Часть 43 из 68 В начало
Для доступа к библиотеке пройдите авторизацию
Макс задул свечу на столе.
– Колизей.
Сандра воззрилась на него:
– Что?
– Это не исторический факт, а всего лишь легенда, – пояснил Макс. – Вроде бы Колизей был чем-то вроде храма дьявола, где собирались приверженцы разных сект. У профанов, которые хотели войти, чтобы принять участие в обрядах, спрашивали на латыни: «Colis Eum?», то есть «Обожаешь его?». «Его» – естественно, дьявола… Colis Eum: Колизей.
Объяснение ее обескуражило. Но она ничего не сказала.

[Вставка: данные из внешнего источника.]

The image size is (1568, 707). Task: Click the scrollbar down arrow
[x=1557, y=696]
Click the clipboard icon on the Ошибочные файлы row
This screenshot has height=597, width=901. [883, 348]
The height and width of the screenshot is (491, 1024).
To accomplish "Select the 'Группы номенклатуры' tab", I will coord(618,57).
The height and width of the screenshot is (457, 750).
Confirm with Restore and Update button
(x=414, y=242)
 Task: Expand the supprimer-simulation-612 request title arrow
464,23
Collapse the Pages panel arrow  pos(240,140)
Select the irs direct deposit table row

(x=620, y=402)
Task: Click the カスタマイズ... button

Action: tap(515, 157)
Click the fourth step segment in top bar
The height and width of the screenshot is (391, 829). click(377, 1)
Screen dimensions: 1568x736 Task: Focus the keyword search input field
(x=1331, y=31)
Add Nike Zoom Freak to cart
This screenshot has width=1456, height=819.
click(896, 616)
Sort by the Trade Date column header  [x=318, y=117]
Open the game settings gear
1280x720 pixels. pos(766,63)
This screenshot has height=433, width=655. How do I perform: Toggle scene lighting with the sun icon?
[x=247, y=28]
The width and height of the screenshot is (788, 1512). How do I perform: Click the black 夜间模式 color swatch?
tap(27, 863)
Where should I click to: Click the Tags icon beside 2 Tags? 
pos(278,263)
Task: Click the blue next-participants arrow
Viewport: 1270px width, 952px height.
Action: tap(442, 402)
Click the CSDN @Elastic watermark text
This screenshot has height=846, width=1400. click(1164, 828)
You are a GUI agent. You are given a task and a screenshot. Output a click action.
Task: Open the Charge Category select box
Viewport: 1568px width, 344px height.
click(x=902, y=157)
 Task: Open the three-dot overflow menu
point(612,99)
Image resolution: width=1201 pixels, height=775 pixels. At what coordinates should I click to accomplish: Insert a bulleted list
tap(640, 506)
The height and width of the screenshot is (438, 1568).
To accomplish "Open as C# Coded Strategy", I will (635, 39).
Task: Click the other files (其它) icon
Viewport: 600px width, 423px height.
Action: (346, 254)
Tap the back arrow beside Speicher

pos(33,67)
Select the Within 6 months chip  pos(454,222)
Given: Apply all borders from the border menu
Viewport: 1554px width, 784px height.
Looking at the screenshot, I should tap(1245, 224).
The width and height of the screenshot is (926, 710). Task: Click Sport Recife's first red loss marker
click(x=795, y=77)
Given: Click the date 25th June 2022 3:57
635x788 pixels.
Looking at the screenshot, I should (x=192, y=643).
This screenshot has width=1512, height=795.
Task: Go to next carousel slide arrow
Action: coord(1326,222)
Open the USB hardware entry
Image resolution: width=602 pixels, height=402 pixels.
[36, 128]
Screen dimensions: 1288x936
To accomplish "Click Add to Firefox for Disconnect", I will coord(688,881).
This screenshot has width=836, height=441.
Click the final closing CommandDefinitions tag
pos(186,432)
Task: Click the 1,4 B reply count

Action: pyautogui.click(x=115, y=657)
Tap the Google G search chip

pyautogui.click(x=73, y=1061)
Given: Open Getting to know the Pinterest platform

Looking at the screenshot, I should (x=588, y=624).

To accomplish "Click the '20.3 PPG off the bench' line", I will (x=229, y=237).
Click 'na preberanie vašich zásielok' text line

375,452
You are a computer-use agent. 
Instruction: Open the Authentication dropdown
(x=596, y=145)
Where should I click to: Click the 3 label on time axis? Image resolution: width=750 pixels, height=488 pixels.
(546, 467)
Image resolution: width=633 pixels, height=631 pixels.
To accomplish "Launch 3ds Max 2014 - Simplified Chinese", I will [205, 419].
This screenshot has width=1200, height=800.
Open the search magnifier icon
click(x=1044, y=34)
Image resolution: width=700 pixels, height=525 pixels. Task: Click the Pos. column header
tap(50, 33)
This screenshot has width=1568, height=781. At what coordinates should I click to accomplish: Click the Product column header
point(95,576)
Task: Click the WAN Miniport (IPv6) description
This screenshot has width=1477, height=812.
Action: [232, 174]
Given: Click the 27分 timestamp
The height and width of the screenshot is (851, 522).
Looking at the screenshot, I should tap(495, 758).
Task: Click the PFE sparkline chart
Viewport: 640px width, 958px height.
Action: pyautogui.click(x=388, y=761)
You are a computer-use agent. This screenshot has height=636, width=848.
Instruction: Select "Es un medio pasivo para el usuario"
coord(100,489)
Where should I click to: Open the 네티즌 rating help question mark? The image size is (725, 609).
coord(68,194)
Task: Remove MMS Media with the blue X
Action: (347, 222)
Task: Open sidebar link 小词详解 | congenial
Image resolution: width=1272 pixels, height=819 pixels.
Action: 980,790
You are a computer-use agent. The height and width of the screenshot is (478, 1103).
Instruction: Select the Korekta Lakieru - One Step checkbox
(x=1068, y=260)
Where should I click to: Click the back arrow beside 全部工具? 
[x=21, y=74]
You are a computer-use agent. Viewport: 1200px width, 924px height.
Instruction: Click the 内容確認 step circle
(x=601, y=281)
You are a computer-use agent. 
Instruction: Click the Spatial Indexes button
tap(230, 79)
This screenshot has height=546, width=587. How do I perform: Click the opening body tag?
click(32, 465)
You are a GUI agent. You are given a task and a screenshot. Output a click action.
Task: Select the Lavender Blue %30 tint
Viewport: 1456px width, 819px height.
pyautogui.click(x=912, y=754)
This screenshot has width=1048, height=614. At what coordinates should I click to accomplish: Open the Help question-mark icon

Макс вышел из кухни, но сначала забрал со стола футлярчик с кольцом. Единственная реакция на слова Сандры, какую он позволил себе. Это красноречиво свидетельствовало о его благородстве: другой мужчина, оскорбленный в лучших чувствах, не стерпев унижения, дал бы волю словам, унизил бы ее. Но не Макс. Хотя Сандра в этот момент предпочла бы, чтобы ее отхлестали по щекам, а не преподали такой урок любви и уважения.
Кольцо – единственное, что Макс унес с собой, и еще куртку из прихожей. Ушел из квартиры и запер за собой дверь.
Сандра не в силах была пошевелиться. Паста алла Норма в ее тарелке совсем остыла. От свечи посередине стола еще поднималась тонкая струйка сизого дыма, с кухни еще не выветрился сладкий запах воска. Неужели в самом деле все кончено, спросила себя Сандра. На мгновение задумалась, как она будет жить без Макса. Исключила его из обихода, из каждого жеста, из каждой привычки. Стало больно, но недостаточно, чтобы побежать следом и сказать, что ошиблась.
Она пришла в себя, взяла мобильник и на вопрос «Обожаешь его?» ответила: «Колизей».
Через несколько минут пришла новая СМС.
В четыре утра.
6
Моро остался один в оперативном штабе ЦОС.
Один, как старый боец, проигравший войну, но не желающий возвращаться домой, а стоящий на поле боя, среди призраков погибших друзей, и ждущий врага, который уже не придет. Потому что он умеет только одно: сражаться.
Комиссар стоял перед доской с перечнем данных и вещественных доказательств. Все ответы – здесь, перед тобой, сказал он себе. Но ты не сумел правильно взглянуть на дело, поэтому проиграл.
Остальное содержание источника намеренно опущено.